A segunda razão talvez tenha sido a sensação de embriaguez momentânea, provocada pela lógica que Paulo Rangel imprimiu à campanha das europeias — justamente, a do “vale tudo” — e os bons resultados que as sondagens aparentemente traduziam. Talvez se tenha esquecido que as eleições europeias obedecem a motivações muito diferentes das legislativas. Nas primeiras, os eleitores sabem que podem penalizar o Governo sem consequências  — o voto útil conta pouco, o voto de protesto e o voto ideológico contam mais. Nas legislativas, a lógica é a oposta.
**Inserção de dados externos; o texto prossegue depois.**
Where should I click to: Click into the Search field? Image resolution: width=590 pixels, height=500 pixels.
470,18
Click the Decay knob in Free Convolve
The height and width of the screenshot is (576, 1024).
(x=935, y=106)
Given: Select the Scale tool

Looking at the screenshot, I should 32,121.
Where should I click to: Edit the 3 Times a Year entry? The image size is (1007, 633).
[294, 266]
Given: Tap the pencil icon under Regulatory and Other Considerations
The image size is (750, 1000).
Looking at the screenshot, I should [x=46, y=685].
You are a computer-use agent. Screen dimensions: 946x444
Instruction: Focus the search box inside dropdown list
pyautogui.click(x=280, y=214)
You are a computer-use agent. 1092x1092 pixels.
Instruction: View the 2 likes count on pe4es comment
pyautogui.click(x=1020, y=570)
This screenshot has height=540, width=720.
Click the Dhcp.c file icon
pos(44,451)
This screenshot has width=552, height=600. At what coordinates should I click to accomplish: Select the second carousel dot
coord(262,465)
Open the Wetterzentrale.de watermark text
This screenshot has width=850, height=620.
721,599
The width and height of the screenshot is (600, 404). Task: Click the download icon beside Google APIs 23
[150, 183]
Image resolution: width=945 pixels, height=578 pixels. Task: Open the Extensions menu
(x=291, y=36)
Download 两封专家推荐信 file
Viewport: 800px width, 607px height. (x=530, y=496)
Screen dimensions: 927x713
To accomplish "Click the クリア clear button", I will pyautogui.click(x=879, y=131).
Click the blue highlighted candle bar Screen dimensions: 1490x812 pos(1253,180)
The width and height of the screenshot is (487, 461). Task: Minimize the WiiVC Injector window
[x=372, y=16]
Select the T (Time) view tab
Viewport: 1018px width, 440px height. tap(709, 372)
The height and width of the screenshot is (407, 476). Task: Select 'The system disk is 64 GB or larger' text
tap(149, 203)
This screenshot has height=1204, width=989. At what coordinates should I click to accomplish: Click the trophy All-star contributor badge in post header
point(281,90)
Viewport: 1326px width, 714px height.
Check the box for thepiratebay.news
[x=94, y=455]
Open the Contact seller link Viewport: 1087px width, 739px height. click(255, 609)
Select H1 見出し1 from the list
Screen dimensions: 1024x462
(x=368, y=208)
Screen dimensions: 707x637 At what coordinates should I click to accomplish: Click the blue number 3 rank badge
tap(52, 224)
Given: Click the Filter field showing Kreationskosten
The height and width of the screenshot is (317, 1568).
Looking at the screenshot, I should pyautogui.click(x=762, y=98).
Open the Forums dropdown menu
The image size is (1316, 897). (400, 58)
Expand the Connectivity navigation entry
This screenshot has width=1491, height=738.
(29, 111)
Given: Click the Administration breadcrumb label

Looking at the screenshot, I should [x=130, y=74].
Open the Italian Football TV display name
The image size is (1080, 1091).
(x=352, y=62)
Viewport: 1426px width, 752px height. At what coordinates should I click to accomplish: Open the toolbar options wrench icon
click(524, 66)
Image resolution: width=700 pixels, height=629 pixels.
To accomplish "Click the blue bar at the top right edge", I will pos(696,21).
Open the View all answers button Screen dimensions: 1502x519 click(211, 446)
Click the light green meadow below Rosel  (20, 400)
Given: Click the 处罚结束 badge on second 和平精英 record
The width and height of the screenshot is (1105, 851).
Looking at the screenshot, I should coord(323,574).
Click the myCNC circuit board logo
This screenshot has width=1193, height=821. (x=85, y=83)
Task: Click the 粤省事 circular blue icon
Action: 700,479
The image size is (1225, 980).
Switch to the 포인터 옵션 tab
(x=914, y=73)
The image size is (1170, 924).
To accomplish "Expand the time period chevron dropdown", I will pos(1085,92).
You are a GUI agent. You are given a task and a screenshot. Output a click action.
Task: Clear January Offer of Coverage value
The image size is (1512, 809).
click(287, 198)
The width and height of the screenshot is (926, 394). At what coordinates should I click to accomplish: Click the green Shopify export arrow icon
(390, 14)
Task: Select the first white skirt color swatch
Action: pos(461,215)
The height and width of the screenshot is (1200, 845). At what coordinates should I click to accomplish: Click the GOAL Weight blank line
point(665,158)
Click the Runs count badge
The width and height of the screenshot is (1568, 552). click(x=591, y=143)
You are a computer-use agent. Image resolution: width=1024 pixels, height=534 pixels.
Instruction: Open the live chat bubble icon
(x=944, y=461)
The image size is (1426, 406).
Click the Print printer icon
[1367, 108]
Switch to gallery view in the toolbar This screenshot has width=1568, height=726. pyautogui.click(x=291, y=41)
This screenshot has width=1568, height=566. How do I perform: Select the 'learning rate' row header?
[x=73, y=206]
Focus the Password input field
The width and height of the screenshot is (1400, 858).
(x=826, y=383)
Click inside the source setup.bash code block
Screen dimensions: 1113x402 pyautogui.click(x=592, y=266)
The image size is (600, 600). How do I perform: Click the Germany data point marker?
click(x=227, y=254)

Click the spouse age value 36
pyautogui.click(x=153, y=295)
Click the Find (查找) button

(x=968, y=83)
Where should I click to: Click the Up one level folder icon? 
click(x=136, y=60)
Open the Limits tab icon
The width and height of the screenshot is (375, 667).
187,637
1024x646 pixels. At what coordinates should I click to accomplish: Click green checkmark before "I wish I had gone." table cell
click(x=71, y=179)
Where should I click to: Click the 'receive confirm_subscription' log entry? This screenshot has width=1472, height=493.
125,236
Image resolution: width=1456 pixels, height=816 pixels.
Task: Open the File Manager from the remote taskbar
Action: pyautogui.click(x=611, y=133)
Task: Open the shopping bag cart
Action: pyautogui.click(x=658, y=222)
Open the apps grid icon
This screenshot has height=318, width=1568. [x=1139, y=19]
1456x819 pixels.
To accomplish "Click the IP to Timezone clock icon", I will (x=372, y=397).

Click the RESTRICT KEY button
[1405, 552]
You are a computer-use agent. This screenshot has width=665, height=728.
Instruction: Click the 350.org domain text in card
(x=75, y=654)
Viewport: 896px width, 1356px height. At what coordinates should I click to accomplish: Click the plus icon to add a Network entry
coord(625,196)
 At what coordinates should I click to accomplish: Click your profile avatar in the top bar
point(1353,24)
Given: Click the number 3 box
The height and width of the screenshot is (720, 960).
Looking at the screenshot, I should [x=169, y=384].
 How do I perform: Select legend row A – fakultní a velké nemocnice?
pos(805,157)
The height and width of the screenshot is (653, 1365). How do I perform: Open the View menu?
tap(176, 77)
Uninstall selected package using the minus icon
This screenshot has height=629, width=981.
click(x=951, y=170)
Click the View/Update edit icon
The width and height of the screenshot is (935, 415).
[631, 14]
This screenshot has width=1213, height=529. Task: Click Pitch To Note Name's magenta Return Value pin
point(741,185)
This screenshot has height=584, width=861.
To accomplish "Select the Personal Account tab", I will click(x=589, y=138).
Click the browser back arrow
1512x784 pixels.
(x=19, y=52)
Mas, pior do que estes eventuais cálculos políticos, foi a forma como o PSD “matou” qualquer credibilidade das suas propostas políticas, anulando ao mesmo tempo o legado do Governo de Passos Coelho, na sua versão “salvar o país do regabofe socialista”. Há outra de que Rio não gosta tanto: aplicar um programa político neoliberal, que nenhum partido se atreveria a pôr em prática em Portugal a não ser a coberto da troika. À falta de melhor argumento, a resistência às boas contas do Governo oscilava entre a tentação de invocar o diabo (como fez o deputado do PSD na cerimónia do 25 de Abril) e um exercício de medição da austeridade, numa escala de 1 a 10, aplicada pelo Governo, tentando provar o oposto: que o Governo praticava mais austeridade do que a que anunciava ou que Centeno dizia uma coisa cá dentro e outra lá fora. Compreendem-se as dificuldades do PSD perante um governo que equilibrou as contas públicas e devolveu rendimentos. Poderia tê-lo criticado, por exemplo, por ter devolvido rendimentos demasiado depressa (Passos considerava que os cortes eram irrevogáveis para garantir a competitividade da economia), em vez de dar prioridade ao investimento ou à redução da carga fiscal sobre as empresas. Tudo isto faria sentido. Alinhar com o Bloco, o PCP e o PP para oferecer aos professores um benefício injusto e injustificado não passaria pela cabeça de ninguém. Alguém lhe tirou o tapete? Candidatos não faltarão. E nem vale a pena acusar António Costa de se aproveitado da situação. O que é que esperavam? Palmadinhas nas costas?

5. Só o Presidente ainda pode tentar enfraquecer o Governo, forçando-o a ficar a queimar em lume brando até Outubro. Para Marcelo também se trata de uma estreia: lidar com uma situação em que não é ele o protagonista.